Fig. 4.

Complex internal organization of CPVs and connection with the endo-lysosomal pathway. (A) Metal replica of a RUBV factory processed by freeze-etching showing the interior of a CPV with a rigid membrane (black arrow) wrapping two large vacuoles (asterisks). (B and C) Ultra-thin sections of CPVs as visualized by TEM after staining. (B) Rigid membrane (arrows) contacting two vacuoles (asterisks). (C) A section along the rigid membrane showing features compatible with a close packing of particles (black arrow).
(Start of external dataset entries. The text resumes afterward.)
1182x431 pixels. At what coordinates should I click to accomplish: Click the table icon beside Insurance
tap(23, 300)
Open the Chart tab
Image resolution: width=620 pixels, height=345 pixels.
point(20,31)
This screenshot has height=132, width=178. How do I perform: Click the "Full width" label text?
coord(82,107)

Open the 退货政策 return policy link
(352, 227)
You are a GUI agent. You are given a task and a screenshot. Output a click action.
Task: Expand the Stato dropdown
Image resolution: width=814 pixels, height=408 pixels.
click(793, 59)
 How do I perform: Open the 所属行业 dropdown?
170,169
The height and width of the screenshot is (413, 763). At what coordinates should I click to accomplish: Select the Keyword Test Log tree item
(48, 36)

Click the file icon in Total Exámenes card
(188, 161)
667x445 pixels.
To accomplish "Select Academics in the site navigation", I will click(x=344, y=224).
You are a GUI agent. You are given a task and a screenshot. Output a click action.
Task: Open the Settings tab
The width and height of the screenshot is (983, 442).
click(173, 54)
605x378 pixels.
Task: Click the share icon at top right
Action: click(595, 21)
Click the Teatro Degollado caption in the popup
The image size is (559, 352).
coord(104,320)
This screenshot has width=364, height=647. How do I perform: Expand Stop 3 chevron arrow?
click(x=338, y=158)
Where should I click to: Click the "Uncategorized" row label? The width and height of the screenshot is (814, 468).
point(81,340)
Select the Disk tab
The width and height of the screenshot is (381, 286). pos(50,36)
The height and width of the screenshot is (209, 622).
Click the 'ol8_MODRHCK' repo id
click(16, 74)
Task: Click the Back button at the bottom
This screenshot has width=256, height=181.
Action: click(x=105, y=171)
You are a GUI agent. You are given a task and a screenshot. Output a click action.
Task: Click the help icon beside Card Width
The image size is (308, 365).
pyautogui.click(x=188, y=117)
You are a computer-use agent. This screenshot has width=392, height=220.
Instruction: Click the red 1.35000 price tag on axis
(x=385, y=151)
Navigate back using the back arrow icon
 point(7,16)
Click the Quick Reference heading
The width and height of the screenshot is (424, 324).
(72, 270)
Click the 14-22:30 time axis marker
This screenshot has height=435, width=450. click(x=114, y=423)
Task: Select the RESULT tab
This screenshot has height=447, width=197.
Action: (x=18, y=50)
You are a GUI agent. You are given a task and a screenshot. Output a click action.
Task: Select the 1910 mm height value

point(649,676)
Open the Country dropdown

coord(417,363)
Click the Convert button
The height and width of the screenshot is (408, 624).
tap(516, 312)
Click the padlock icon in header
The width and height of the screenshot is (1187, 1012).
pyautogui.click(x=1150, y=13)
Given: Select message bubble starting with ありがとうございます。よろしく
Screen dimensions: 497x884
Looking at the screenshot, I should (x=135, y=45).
The white arrow points to the spot where the rigid membrane interacts with the membrane of the large vacuole. (D to F) Computational slices (~ 0.6 nm for D and E, ~ 1.2 nm for F) of two tomograms of CPVs filtered with three rounds of a median filter. (D) Groups of particles associated with a large vacuole (arrow) and (E) stacked membranes (white dashed ellipse) are shown. (F) Openings to the cytosol (arrows) in the peripheral membrane of a CPV (frontal view). Thin-sections of lysosomes from control BHK-21 cells (G and H) and CPVs from stably transfected cells (I and J) after treatment with BSA-gold in culture and posterior fixation and embedding. Both lysosomes (lys) from control cells and CPVs contain BSA-gold particles (arrows). RER, rough endoplasmic reticulum; mi, mitochondria; Bars, 200 nm.